So that all ended up being rather a waste of time, thanks to the continued installation and use of an obsolete and buggy compiler. Particularly frustrating given that a fix exists in newer versions of that compiler.
==
A significant development this month was having serious second thoughts about $* and friends. As mentioned in last month's report, everything smoked fine, so the change was merged to blead. Only then did the problems emerge. Specifically Father Chrysostomos demonstrated rather succinctly that the core's tests weren't comprehensive enough. The tests correctly verified that using any of @*, &* ** and %* generated the desired deprecation warning. But the warning was also generated by *{*}, *{"*"} and C<$_ = "*"; *$_>, none of which "need" to be deprecated. Nothing tested these, so nothing noticed that they now warned. This was because I'd adapted the code used to warn for $*, and made it warn for all. However, there's a significant difference. The "magic" functionality of $* (globally setting multiline matching) was what was deprecated and then removed. It was nothing to do with parsing the two characters $* as a punctuation variable, hence the warning needed to be triggered by any *use* of the scalar variable *, independent of what syntax was used to assign to it. For this reason, the best place to inject that warning was the code which creates typeglobs and used to set up the magic which made $* work. As that code is dealing in typeglobs, it already had logic to determine whether the request was for the SCALAR slot or one of the others, so it was simple to extend it to warn for all slots, extending warnings from $* to all variables named *.
==
Simple, obvious and wrong.
The error being that the intent was to deprecate the *syntax* @* etc, not use of the variable itself. Hence right place to insert a deprecation would be in the parser. Specifically, toke.c. 12151 lines of horror most aptly summarised as 'It all comes from here, the stench and the peril.'
==
Strangely for toke.c, it seems that it's actually fairly easy to deprecate the parsing of @* etc. Tokens are parsed by a routine S_scan_indent() which is relatively self-contained, and the control flow around it is also fairly clear. So a warning can be issued by adding another parameter to that routine, and only setting it true from the 4 places in the parser that deal with things starting '@', '&', '*', and '%' respectively. This worked.
==
However, the seconds thoughts went deeper than that. I think that even this
approach is wrong on two further levels.
==
Firstly the intent was to enable syntax of the form @*foo and %*bar. Having @*foo and %*bar would seem to imply that one can't also have @* or %*.
==
What hadn't sunk is is that we have both $# and $#foo (and $#$foo), and there doesn't seem to be a parsing problem with this. There *is* some special casing for which punctuation vars $#... will work on, notably only @+, @- and @@:
bc. if (s[1] == '#' && (isIDFIRST_lazy_if(s+2,UTF) || strchr("{$:+-@", s[2]\
))) {
PL_tokenbuf[0] = '@';
and, unlike most of Perl 5, recognising $#... is space sensitive:
bc. $ perl -le '$foo = [1..3]; $# = \*STDERR; print $#{$foo}'
$# is no longer supported at -e line 1.
2
$ perl -le '$foo = "bar"; %# = (bar => "Baz"); $# = \*STDERR; print $# {$foo}'
Baz
(in the latter, $# {$foo} is a hash lookup for key $foo of hash %#)
but it generally works without surprising anyone.
==
As best I can figure out, one could add @*foo, &*foo, **foo, %*foo $*foo without removing anything or breaking any sane code on CPAN. The only code which I think would change behaviour is that is either using $* as the variable for a file handle passed to print (anything else?), or code which would parse $*+=1 as $*+ = 1 instead of $* += 1, or code which is making array slices on %*.

▶ Listed entries

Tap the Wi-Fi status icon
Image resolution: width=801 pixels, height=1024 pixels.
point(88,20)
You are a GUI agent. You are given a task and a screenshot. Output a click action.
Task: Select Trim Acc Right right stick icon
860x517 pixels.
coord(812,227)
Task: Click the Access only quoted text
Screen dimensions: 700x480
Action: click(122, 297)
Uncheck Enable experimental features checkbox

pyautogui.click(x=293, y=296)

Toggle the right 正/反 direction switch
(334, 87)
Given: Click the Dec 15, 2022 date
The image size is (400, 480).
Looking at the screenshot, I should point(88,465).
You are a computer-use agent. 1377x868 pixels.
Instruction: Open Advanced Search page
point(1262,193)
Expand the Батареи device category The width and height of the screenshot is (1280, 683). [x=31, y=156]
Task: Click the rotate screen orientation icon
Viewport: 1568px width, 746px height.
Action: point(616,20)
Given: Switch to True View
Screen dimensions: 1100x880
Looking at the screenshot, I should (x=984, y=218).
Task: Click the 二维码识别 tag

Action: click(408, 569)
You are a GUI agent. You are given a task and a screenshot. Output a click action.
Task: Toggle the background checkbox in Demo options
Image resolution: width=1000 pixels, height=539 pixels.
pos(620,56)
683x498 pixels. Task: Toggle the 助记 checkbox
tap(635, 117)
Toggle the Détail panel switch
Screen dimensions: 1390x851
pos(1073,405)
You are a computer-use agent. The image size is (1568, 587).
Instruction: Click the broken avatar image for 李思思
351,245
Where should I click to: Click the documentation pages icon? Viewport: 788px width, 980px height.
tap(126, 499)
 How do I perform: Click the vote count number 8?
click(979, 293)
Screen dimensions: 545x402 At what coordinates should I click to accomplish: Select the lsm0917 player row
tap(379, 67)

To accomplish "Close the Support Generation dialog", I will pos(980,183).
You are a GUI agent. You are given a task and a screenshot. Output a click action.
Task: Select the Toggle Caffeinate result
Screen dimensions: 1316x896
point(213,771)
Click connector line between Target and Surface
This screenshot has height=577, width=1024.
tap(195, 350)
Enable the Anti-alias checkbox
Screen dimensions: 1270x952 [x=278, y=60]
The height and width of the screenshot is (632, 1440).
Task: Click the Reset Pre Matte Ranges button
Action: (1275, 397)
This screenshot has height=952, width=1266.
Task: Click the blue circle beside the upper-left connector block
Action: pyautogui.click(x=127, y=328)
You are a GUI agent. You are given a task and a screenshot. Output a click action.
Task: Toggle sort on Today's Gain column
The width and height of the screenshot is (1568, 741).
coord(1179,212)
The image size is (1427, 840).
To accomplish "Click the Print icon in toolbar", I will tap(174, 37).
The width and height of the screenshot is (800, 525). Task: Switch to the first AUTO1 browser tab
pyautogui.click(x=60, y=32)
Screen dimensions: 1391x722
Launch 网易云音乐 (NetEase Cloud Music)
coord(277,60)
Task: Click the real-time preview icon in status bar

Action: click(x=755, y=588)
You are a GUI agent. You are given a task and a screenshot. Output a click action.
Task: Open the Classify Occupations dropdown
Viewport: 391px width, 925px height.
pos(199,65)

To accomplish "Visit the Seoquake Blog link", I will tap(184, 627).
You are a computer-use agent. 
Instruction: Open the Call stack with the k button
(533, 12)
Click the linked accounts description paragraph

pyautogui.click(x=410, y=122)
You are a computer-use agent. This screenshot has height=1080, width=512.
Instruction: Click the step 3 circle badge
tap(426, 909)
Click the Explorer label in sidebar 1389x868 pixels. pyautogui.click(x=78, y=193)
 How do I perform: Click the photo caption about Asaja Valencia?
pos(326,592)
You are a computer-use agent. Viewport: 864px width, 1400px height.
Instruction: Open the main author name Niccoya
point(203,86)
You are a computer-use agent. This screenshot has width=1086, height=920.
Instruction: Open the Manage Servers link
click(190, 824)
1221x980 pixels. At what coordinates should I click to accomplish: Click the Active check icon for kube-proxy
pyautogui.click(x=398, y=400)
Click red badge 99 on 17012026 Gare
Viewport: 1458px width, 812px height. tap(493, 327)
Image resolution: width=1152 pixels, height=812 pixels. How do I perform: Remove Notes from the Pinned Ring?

▶ What the exercise asks
Decide whether each statement below agrees with the Perl report above, answering yes or no and quoting the report's deciding words. 1. The problems with the merged change were first noticed during smoke testing. 2. Deprecating the parsing of @* and similar syntax turned out to be fairly easy. 3. Like most of Perl 5, recognizing $#... ignores spaces.

▶ Task answer
1. No: "everything smoked fine, so the change was merged to blead. Only then did the problems emerge."
2. Yes: "it seems that it's actually fairly easy to deprecate the parsing of @* etc."
3. No: "unlike most of Perl 5, recognising $#... is space sensitive"